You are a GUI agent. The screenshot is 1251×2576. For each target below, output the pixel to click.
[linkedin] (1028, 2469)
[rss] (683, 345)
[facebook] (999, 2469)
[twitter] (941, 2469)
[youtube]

________________________________________

> [EXERCISE DIRECTIONS]: Would you set down all of the entries again, word for word?

> [FINISHED TASK]:
You are a GUI agent. The screenshot is 1251×2576. For each target below, output the pixel to click.
[linkedin] (1028, 2469)
[rss] (683, 345)
[facebook] (999, 2469)
[twitter] (941, 2469)
[youtube]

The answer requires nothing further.